Mixture more imposing on brain messenger than lone chemicals.

Andersen, IS, OA Voie, F Fonnum and E Mariussen. 2009. Effects of methyl mercury in combination with polychlorinated biphenyls and brominated flame retardants on the uptake of glutamate in rat brain synaptosomes: a mathematical approach for the study of mixtures. Toxicological Sciences 112(1):175-184.

A mixture of different environmental contaminants can add up to a have a bigger effect on an important brain chemical called glutamate than any one of them alone.

Risk assessments of the harmful effects of chemicals typically focus on assessing each chemical individually. Yet, we encounter a sea of chemicals in everyday life. Chemical combinations can potentially have additive (1 + 1 = 2), synergistic (1 + 1 > 2), or antagonistic (1 + 1 < 2) effects.

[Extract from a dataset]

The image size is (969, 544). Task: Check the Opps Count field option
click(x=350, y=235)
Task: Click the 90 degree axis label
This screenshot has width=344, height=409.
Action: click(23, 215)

A growing body of evidence shows that looking at the effects of combinations of chemicals that are likely to be encountered may be a more appropriate way to assess health risk.

Norwegian scientists examined the effects of three different classes of common environmental contaminants on the neurochemical messenger glutamate in rat brain nerves. The contaminants – methyl mercury, polychlorinated biphenyls (PCBs), and brominated flame retardants (BFRs) – were chosen because researchers believe they affect glutamate in similar ways.

Glutamate is the brain's most common neurotransmitter – a chemical that carries signals between nerve cells in the brain. Glutamate has vital roles in learning and memory as well as numerous other brain functions. Typically, a nerve cell releases glutamate, and it crosses the tiny space between neurons (the synapse) to the receiving neuron. Then it returns and is taken up again by the releasing neuron and surrounding cells where it can be recycled for future release.

In this laboratory study, the combined chemicals acted together and more strongly inhibited the nerve cells that released glutamate from reabsorbing it. The effects were additive; that is, the effects from each contaminant added together to produce a greater negative effect than that caused by exposure to one chemical at a time.

Researchers tested the chemicals on simple preparations of nerves from rat brains. The next step will be to evaluate similar changes on glutamate re-uptake in the brains of live animals.

This study emphasizes that, when estimating risk, it may be more important to evaluate combinations of chemicals that are most likely to be encountered through environmental exposure in order to gain a more complete picture of the overall effects of the contaminants.